Stochastic Gradient Boosting giving unpredictable results

I'm using the Scikit module for Python to implement Stochastic Gradient Boosting. My data set has 2700 instances and 1700 features (x) and contains binary data. My output vector is 'y', and contains 0 or 1 (binary classification). My code is,
gb = GradientBoostingClassifier(n_estimators=1000,learn_rate=1,subsample=0.5),y)
print gb.score(x,y)
Once I ran it, and got an accuracy of 1.0 (100%), and sometimes I get an accuracy of around 0.46 (46%). Any idea why there is such a huge gap in its performance?
First, a couple of remarks:
the name of the algorithm is Gradient Boosting (Regression Trees or Machines) and is not directly related to Stochastic Gradient Descent
you should never evaluate the accuracy of a machine learning algorithm on you training data, otherwise you won't be able to detect the over-fitting of the model.

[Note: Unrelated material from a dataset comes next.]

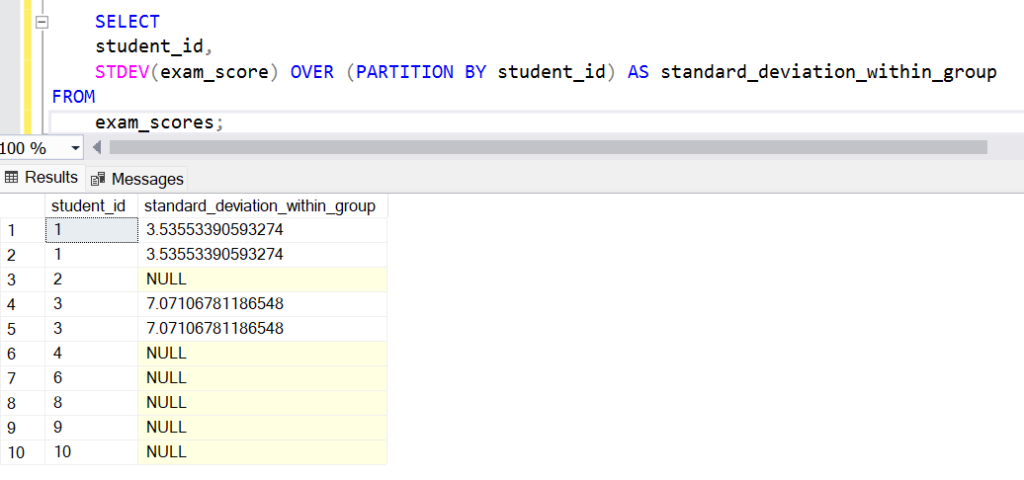Click the STDEV function in the query

[x=120, y=72]
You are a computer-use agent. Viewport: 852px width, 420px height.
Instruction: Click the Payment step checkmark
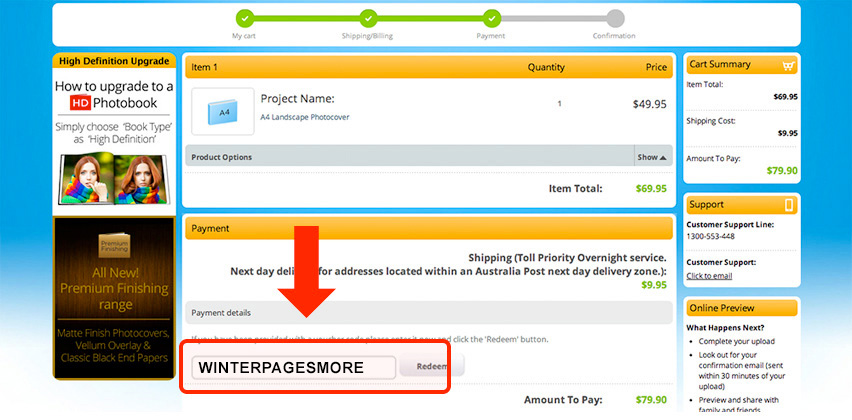tap(491, 18)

Use: sklearn.cross_validation.train_test_split to split X and y into a X_train, y_train for fitting and X_test, y_test for scoring instead.
Now to answer your question, GBRT models are indeed non deterministic models. To get deterministic / reproducible runs, you can pass random_state=0 to seed the pseudo random number generator (or alternatively pass max_features=None but this is not recommended).
The fact that you observe such big variations in your training error is weird though. Maybe your output signal if very correlated with a very small number of informative features and most other features are just noise?
You could try to fit a RandomForestClassifier model to your data and use the computed feature_importance_ array to discard noisy features and help stabilize your GBRT models.
You should look at the training loss at each iteration, this might indicate whether the loss suddenly "jumps" which might indicate numerical difficulties::
import pylab as plt
train_scores = gb.train_score_
plt.plot(np.arange(train_scores.shape[0]), train_scores, 'b-')
The resulting plot should be gradually decreasing much like the blue line in the left figure here .
If you see a gradual decrease but a sudden jump it might indicate a numerical stability problem - in order to avoid them you should lower the learning rate (try 0.1 for example).
If you don't see sudden jumps and there is no substantial decrease I strongly recommend turning off sub-sampling and tuning the learning rate first.